_What the exercise asks:_
Which lines in the entries below contain the word "Open"? Find each one, counting only matches with the same capitalization, and copy those lines in full.

---------------

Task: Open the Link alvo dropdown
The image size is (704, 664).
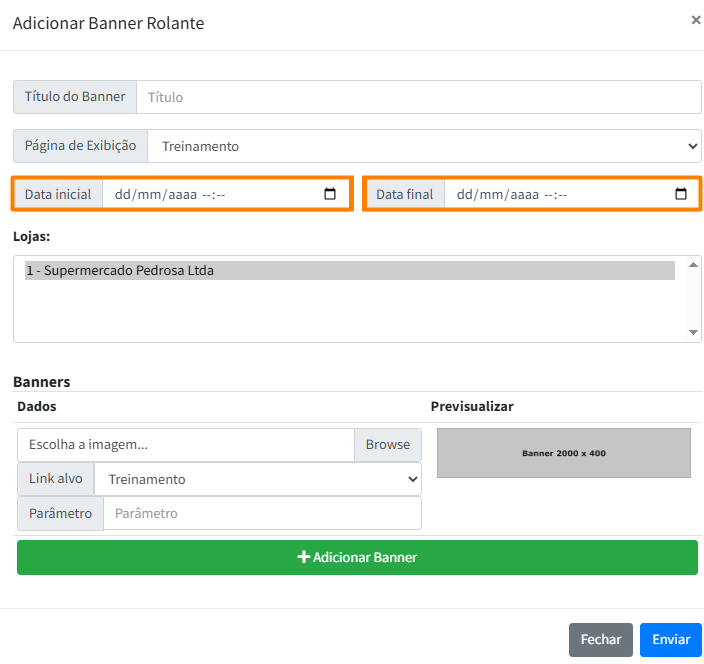Action: coord(257,479)
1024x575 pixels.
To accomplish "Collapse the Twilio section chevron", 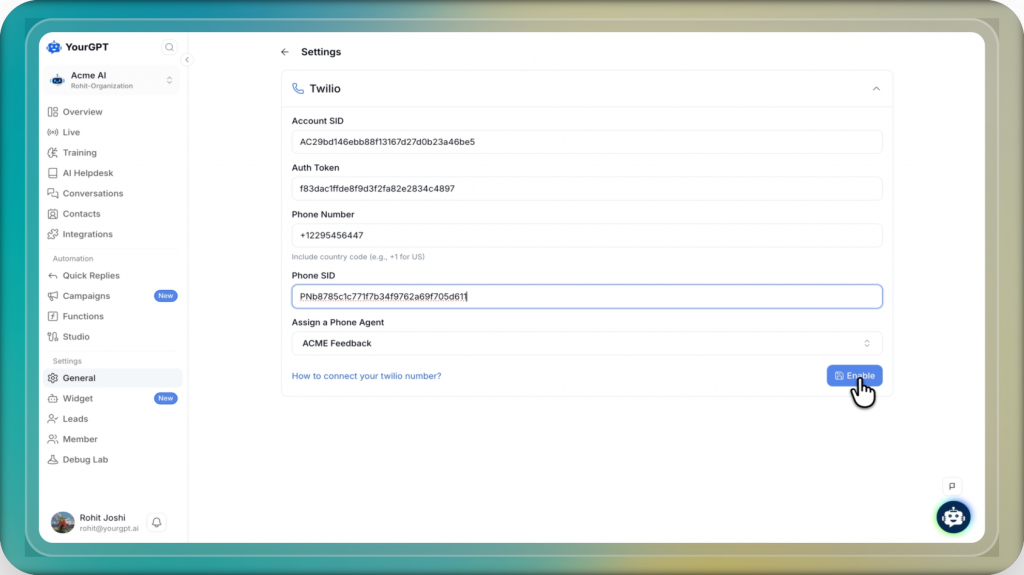I will point(876,89).
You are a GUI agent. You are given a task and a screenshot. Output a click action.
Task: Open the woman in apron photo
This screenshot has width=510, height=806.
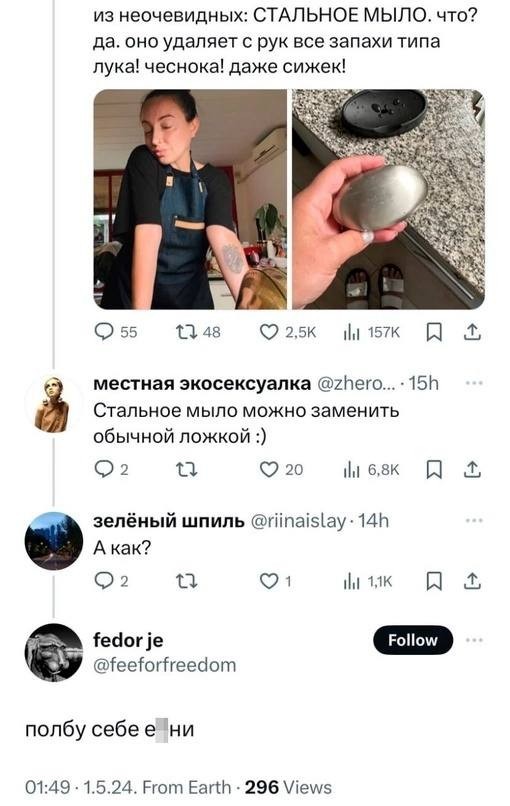tap(190, 199)
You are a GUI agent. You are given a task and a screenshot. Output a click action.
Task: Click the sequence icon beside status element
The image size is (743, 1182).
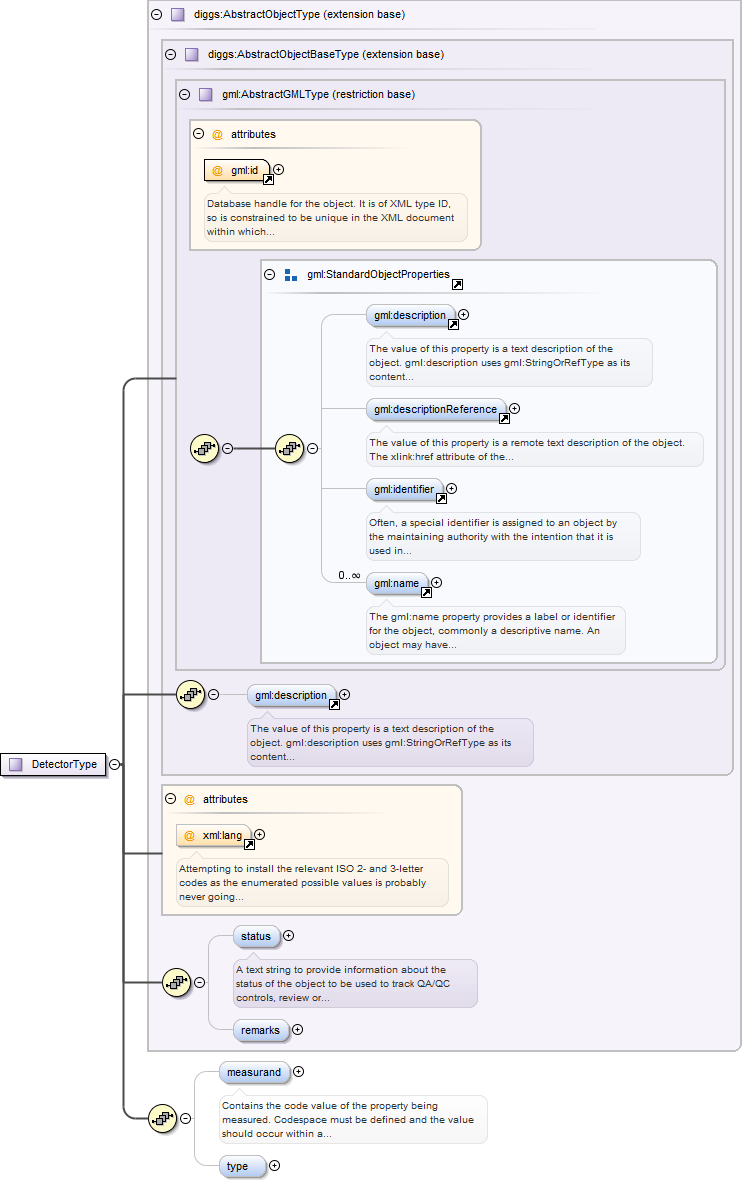(176, 982)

---------------

_Task response:_
Task: Open the Link alvo dropdown
Task: Open the woman in apron photo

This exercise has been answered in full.